93. The bond pad of claim 90, further comprising a tack agent on the outer surface of the sinterable silver film, wherein the tack agent preferably comprises: a diphenyl compound, preferably having a melting point of from 50 to 90 C.; and/or a triphenyl compound, preferably having a melting point of from 50 to 90 C.; and/or a fatty alcohol, preferably having a melting point of from 30 to 60 C.; and/or polyvinylether.

Description

[0203] The invention will now be further described with reference to the following drawings in which:

[0204] FIG. 1 is a schematic of a bond pad according to the present invention.

[0205] FIG. 2 is a schematic of an electronic device according to the present invention.

[0206] FIG. 3 is a photograph of an electronic device according to the present invention.

[0207] Referring to FIG. 1, there is shown a bond pad (generally at 1) according to the present invention. The bond pad comprises a copper foil 2 having a plating layer 3 on its surface. A sinterable silver film 4 is laminated on the copper foil 2 via the plating later 3. Tack agent 5 is situated on the outer surface of the sinterable silver film 4.

[0208] Referring to FIG. 2, there is shown an electronic device (generally at 6) according to the present invention. A bond pad 1 according to the present invention is attached to a die 7 via the sinterable silver film of the bond pad (not shown). The die 7 is attached via a sinterable silver film 8 to a substrate 9. The substrate comprises a ceramic core 10 and a copper surface layer 11. A copper wire 12 is welded to the top of the bond pad 1 and the copper surface layer 11.
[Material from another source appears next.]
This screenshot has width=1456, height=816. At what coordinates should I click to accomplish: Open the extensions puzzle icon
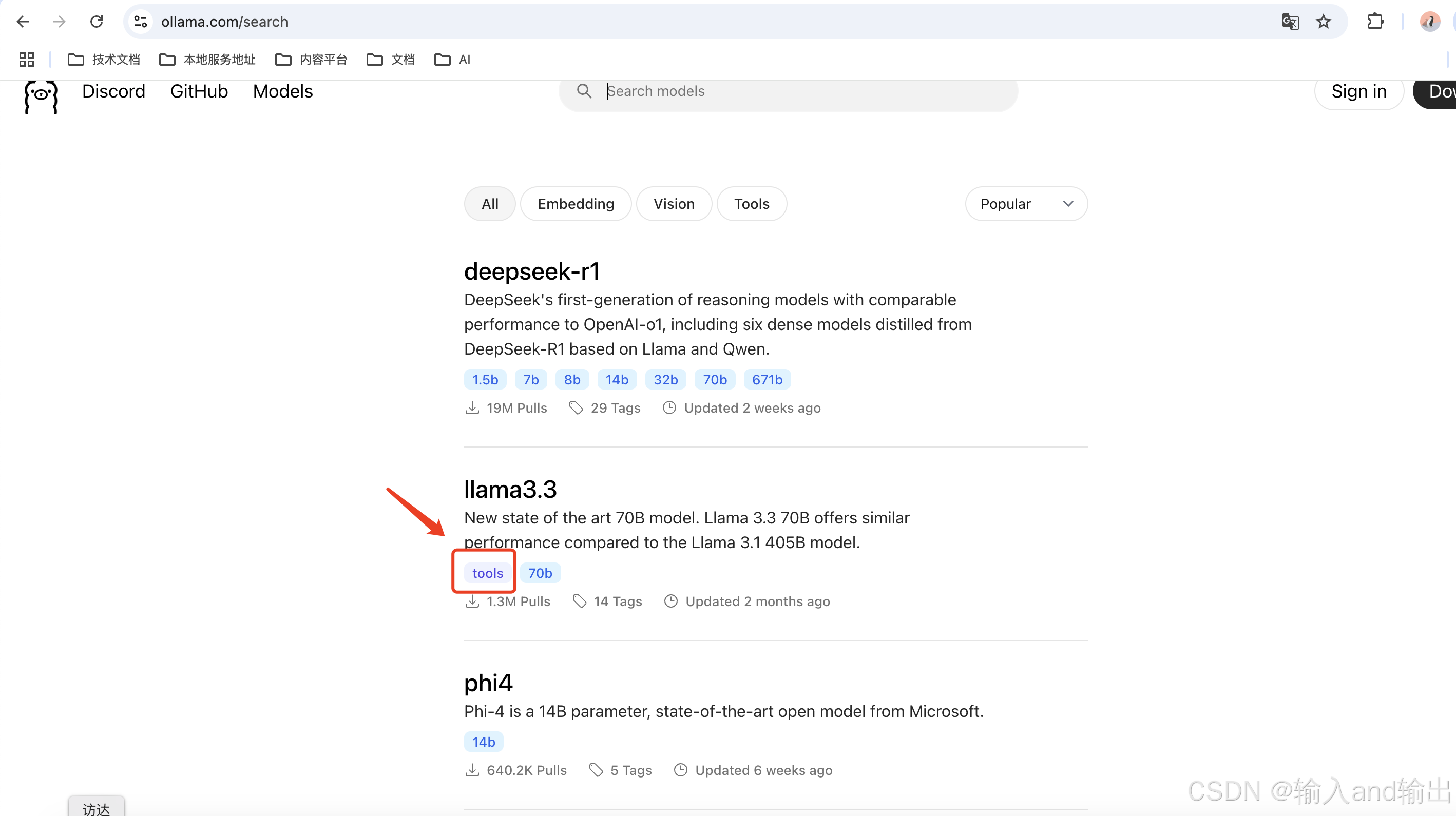click(1375, 22)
[0209] The invention will now be further described with reference to the following example.

EXAMPLE

[0210] An electronic device was prepared according to the following method. A substrate was provided having a die thereon, the substrate and die separated by a sinterable film. A 50 m thick bond pad was prepared comprising a metal plated hard copper foil having sinterable silver film laminated thereon. The bond pad was placed via the sinterable film onto the top of the die. The resulting blank was transferred to an oven where the sinterable films were sintered to form metallic joints between the bond pad and the top of the die, and between the die and the substrate. Copper ribbons were then ultrasonically welded to the top of the bod pad. The results are shown in FIG. 3 with the bond pad labelled 13, the die labelled 14, the substrate labelled 15 and the copper ribbons labelled 16.
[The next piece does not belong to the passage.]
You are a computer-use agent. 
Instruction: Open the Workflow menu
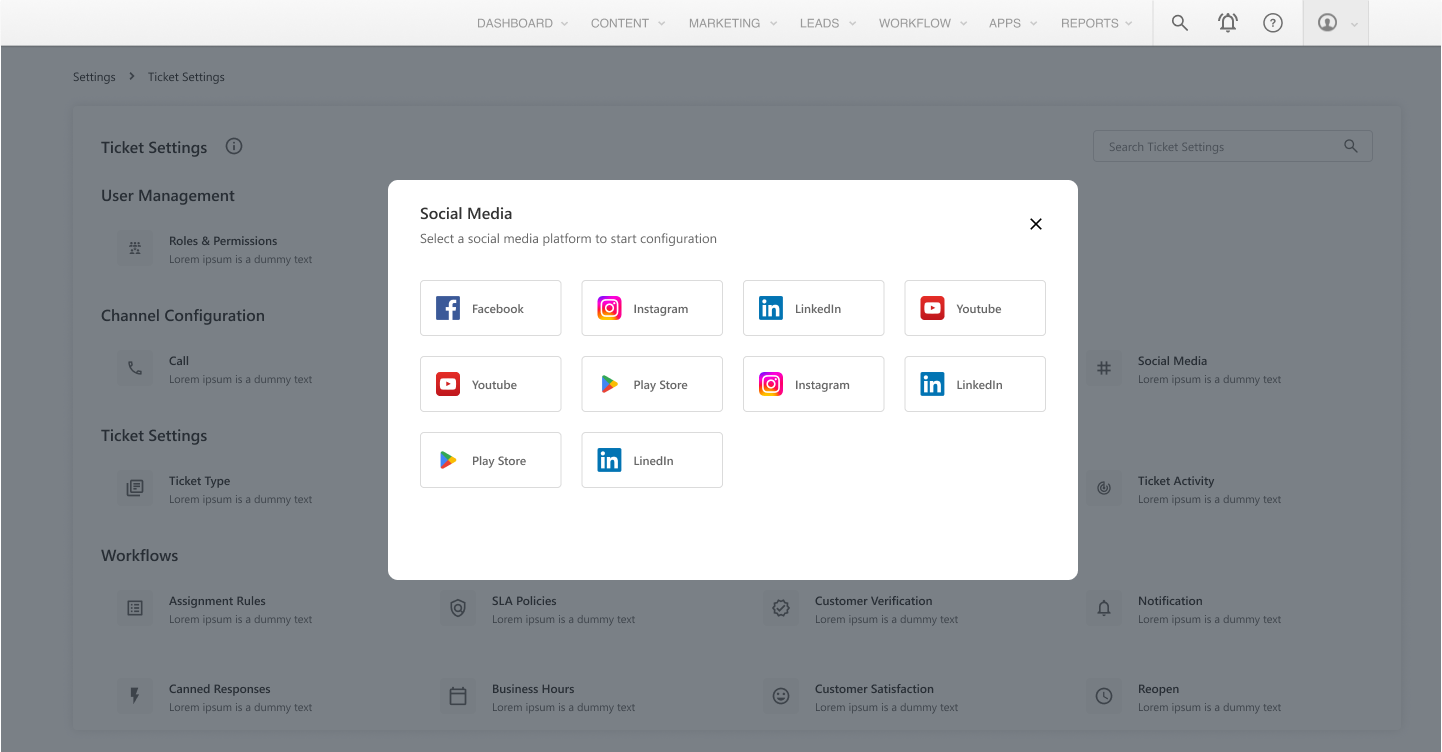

[0211] An identical electronic device was prepared but in which the copper foil comprised soft copper.

[0212] The connection between the bond pads and the copper ribbons of both devices were subjected to shear testing using the industry accepted shear test as described in Technical Bulletin DVS 2811. The results are as follows:

TABLE-US-00001 Shear strength in kg Soft-Cu Hard-Cu 4.167 5.518 5.263 4.945 5.470 4.323 4.230 4.969

[0213] In both cases, shear strength was excellent, far exceeding recommended values. The failure mode was between copper ribbon and the pad as recommended by the standard.
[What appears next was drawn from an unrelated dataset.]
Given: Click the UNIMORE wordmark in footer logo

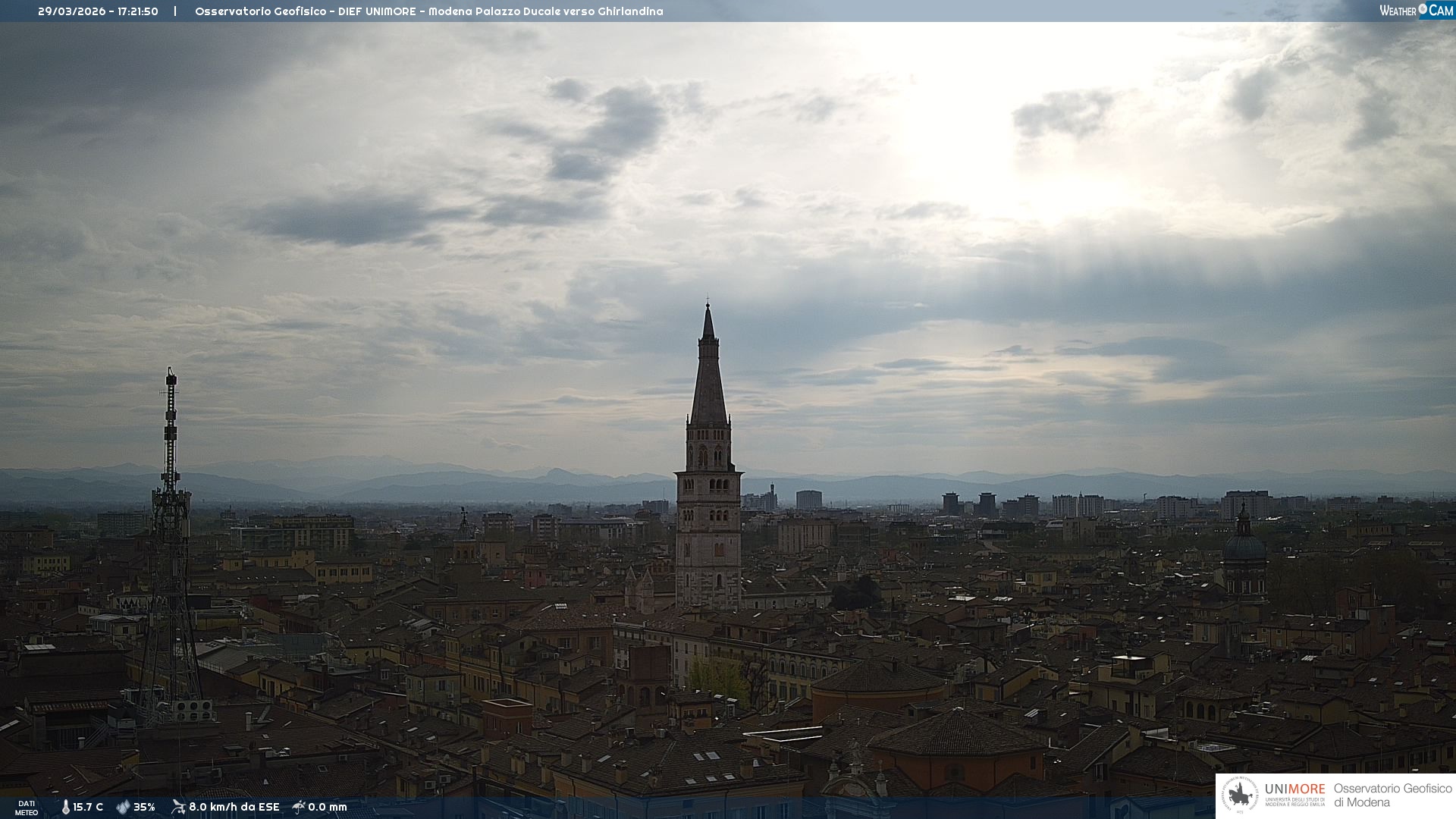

[0214] The foregoing detailed description has been provided by way of explanation and illustration, and is not intended to limit the scope of the appended claims. Many variations in the presently preferred embodiments illustrated herein will be apparent to one of ordinary skill in the art and remain within the scope of the appended claims and their equivalents.